1.) Use Blanking Panels. Just by passively directly the flow of air, you can result in a 25% reduction in cooling requirements. One of our enclosure manufacturers shared a real application with us. A data center manager they worked with was having trouble with the facilities manager (like that never happens, right?) over the amount of cooling they were going to need for the next fiscal year based on the new equipment requirements.

They were going to add about 30 new servers to the data center and the facilities manager told them there was no way they were going to get another air handler. In this application, the data center manager added his 30 new servers, but also added blanking panels to the empty spaces in the racks. This resulted in the cold air being forced to go to the dedicated server and not flow randomly. The net effect was a 30% reduction in energy consumption, in spite of the additional power draw for the servers.

2.) Find a way to add new IT equipment to existing legacy IT systems to a business. This is less costly and more efficient than replacing the whole IT infrastructure. It also eliminates tossing a lot of equipment into the ever-growing garbage dumps. We found that Mincom has a solution to allow you to access and control legacy devices through a single piece of equipment and management software.

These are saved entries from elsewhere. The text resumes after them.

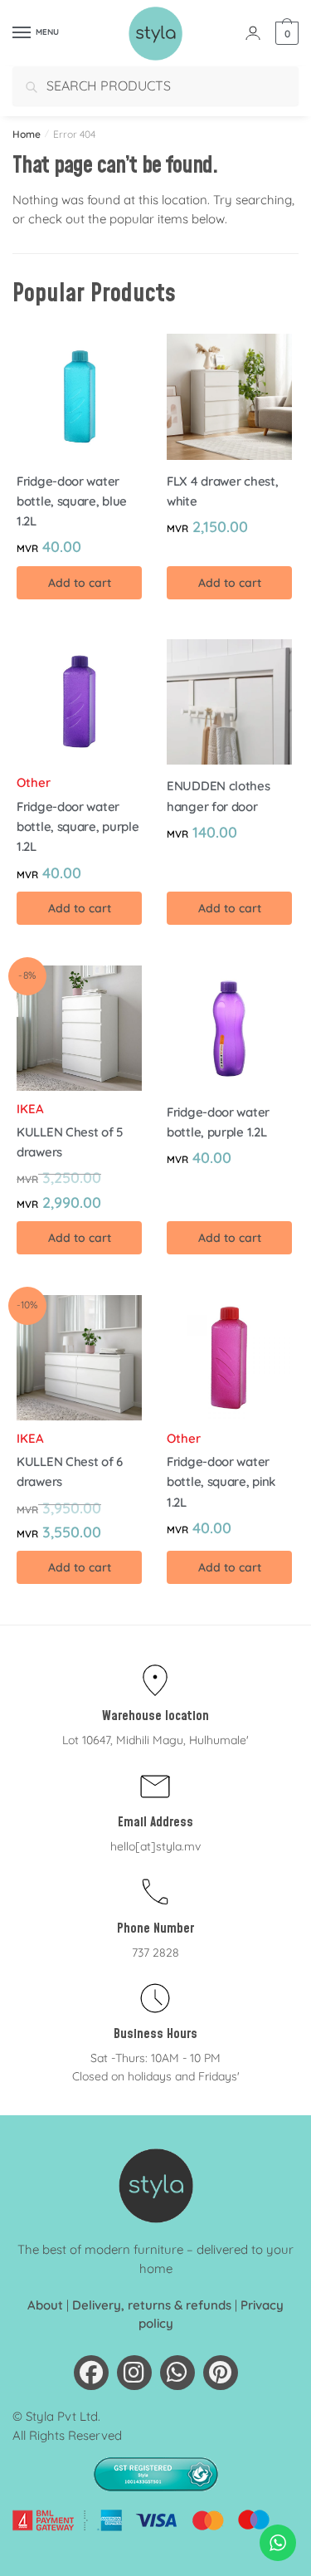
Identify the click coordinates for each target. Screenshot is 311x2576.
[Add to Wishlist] (121, 354)
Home (26, 134)
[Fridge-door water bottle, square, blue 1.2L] (79, 396)
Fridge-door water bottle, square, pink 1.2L (221, 1482)
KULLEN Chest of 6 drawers (70, 1471)
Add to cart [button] (79, 582)
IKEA (30, 1109)
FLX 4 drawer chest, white (222, 491)
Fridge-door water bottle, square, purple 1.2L (77, 827)
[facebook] (91, 2372)
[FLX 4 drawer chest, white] (229, 396)
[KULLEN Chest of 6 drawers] (79, 1357)
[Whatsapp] (177, 2372)
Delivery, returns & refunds (151, 2305)
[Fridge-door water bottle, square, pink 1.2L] (229, 1357)
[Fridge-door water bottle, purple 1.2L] (229, 1028)
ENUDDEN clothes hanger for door (218, 796)
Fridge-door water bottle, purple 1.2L (218, 1122)
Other (34, 782)
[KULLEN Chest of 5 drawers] (79, 1028)
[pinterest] (220, 2372)
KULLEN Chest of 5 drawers (70, 1142)
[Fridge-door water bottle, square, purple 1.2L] (79, 702)
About (45, 2305)
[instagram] (134, 2372)
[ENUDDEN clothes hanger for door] (229, 702)
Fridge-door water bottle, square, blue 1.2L (72, 501)
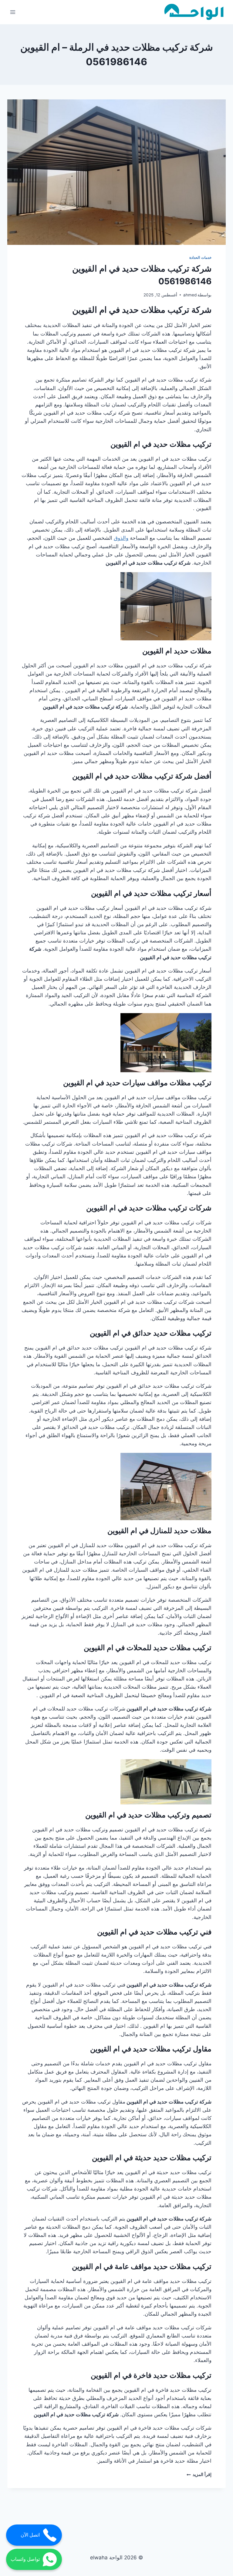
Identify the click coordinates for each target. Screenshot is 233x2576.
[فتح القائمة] (13, 12)
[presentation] (116, 172)
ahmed (190, 294)
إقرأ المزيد (199, 2474)
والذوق (121, 538)
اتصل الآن (30, 2535)
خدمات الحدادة (200, 257)
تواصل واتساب (25, 2559)
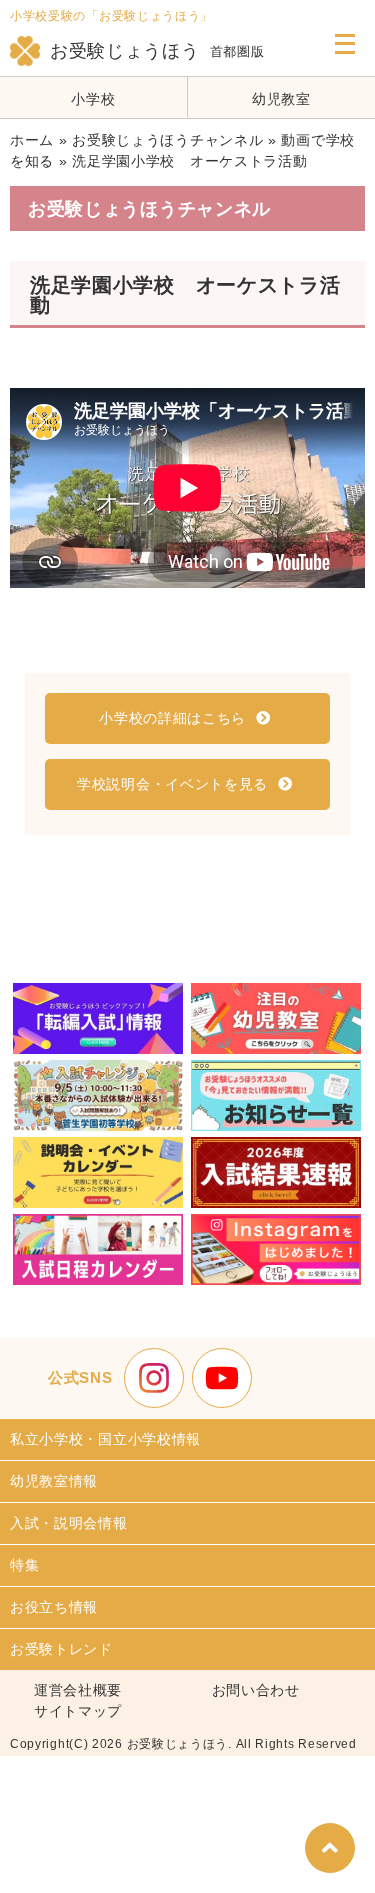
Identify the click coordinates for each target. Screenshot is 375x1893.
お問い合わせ (256, 1690)
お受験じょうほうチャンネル (167, 140)
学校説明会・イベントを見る (172, 784)
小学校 (93, 99)
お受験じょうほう (125, 51)
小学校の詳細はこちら (172, 718)
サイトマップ (78, 1711)
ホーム (32, 140)
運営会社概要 (78, 1690)
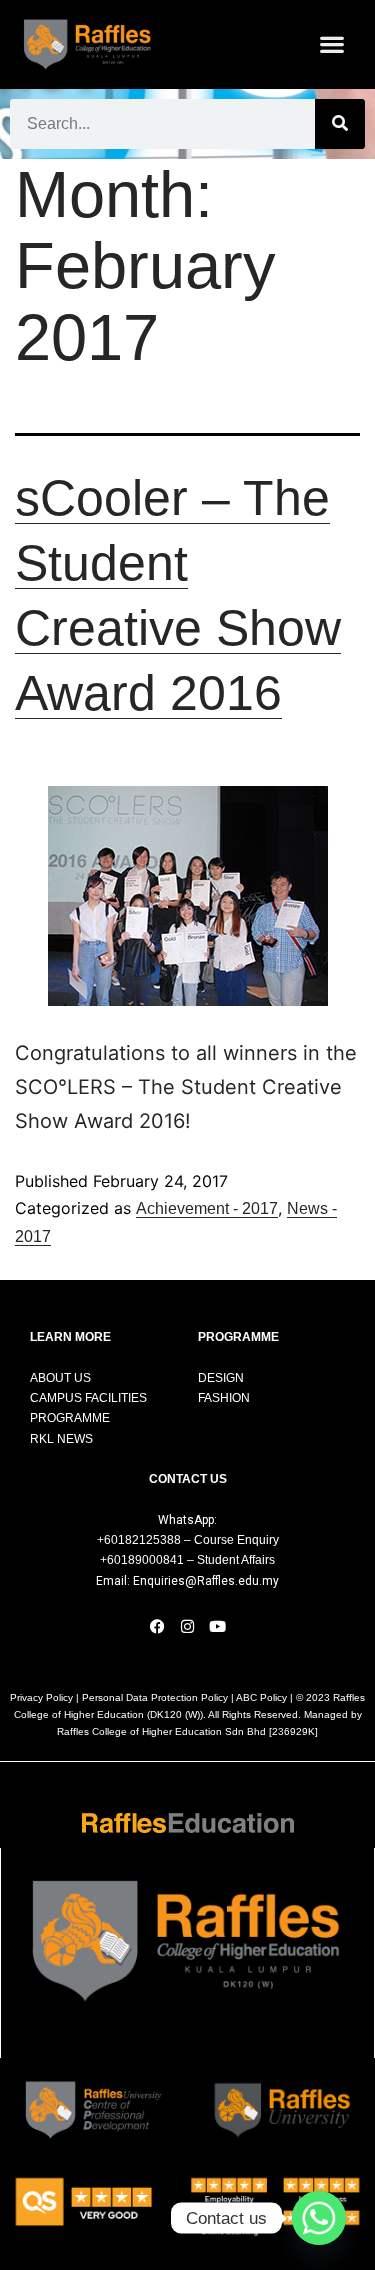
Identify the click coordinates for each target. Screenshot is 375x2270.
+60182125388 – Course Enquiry (188, 1540)
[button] (332, 44)
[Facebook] (158, 1626)
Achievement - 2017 (207, 1208)
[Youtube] (218, 1626)
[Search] (340, 124)
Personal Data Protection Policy (155, 1697)
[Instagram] (188, 1626)
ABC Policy (261, 1697)
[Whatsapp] (319, 2218)
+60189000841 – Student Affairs (187, 1560)
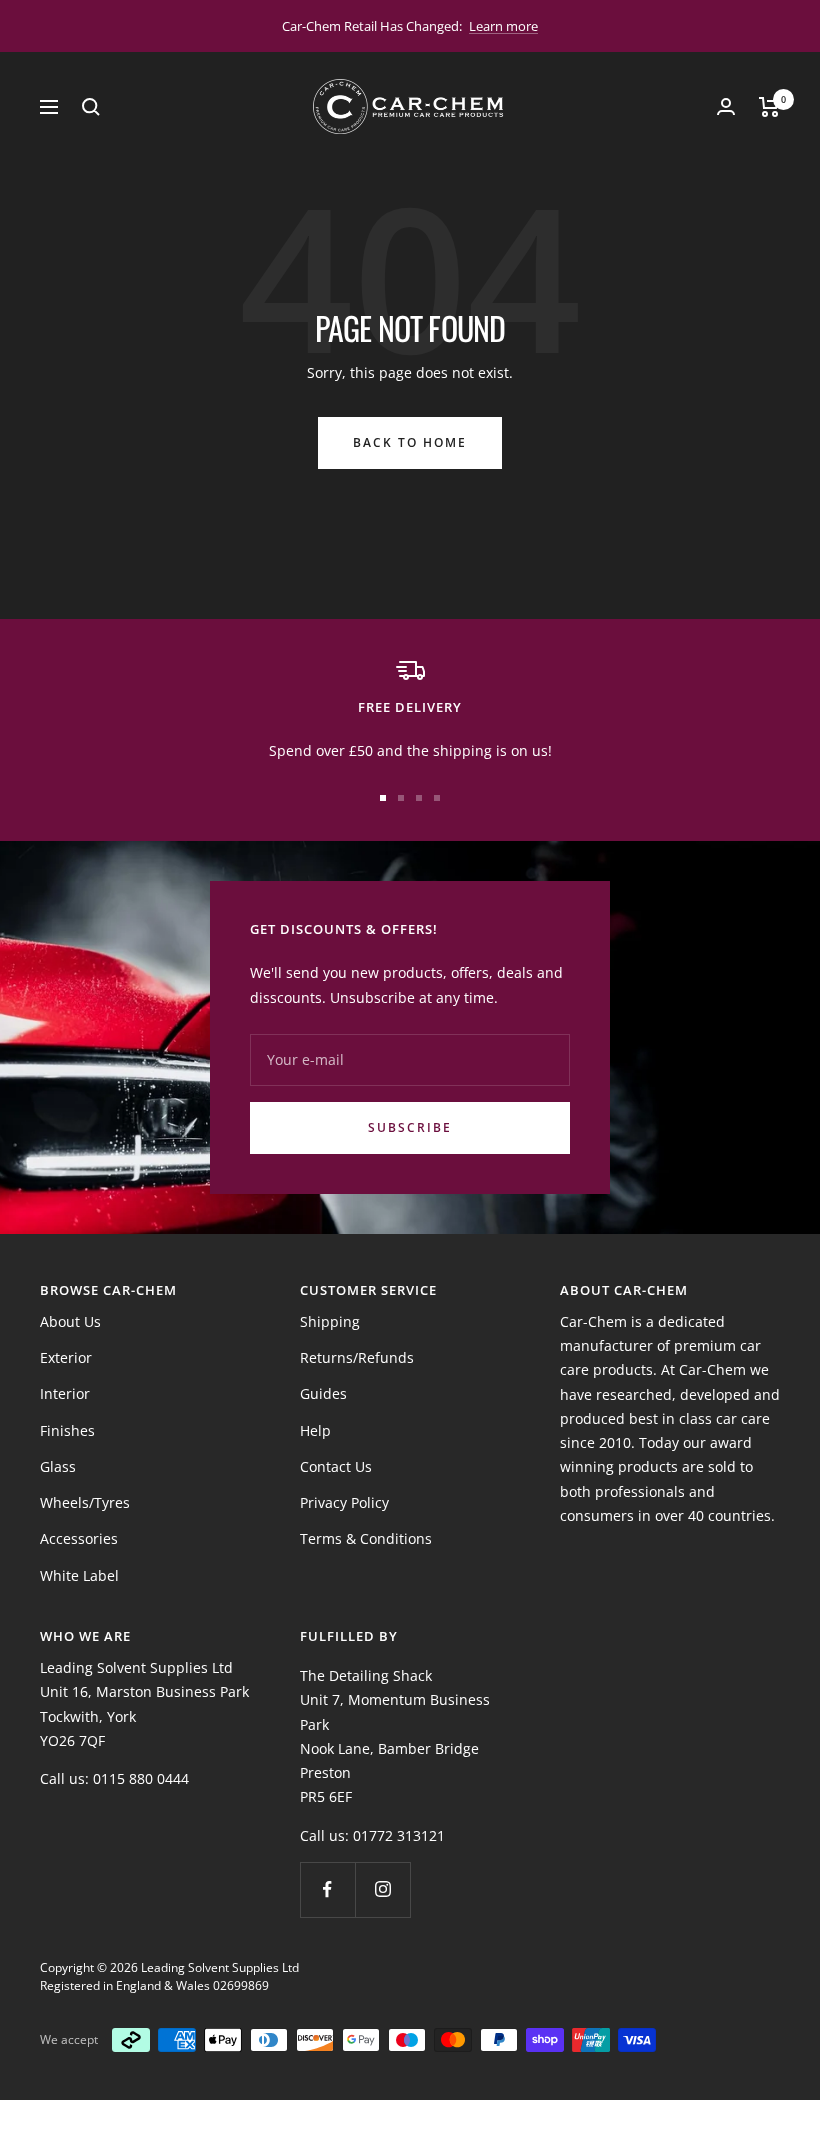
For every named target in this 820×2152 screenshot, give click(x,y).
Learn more (503, 26)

3.) Go lights out. Remote Managed and Metered Power is a great tool, but you should also look for software that allows you to manage all of your equipment remotely, through a single session, as well as enable others to have access as needed. Again, our favorite was Minicom. Their solution has time and again shown how they can not only save energy costs through remote management, but also overall IT expenses through access controls to legacy equipment.

4.) Look for EPEAT rated products. The data center extends beyond the server room to the offices loaded with laptops, CPUs, Monitors and Thin Client. EPEAT is a rating system to help you find those products that meet environmental standards. In this case, it is always best to “go for the gold”. Gold Rated Products have met all 23 of the mandatory requirements, as well as 75% of the optional items.

Making changes sound hard, but in this case, they are actually fairly easy. The end result is your ability as a disaster recovery management to control a budget that easily gets out of hand. Your other added benefit is making new friends in the facilities department with your reduction in energy usage. My suggestion is to use the cost savings to show job justification!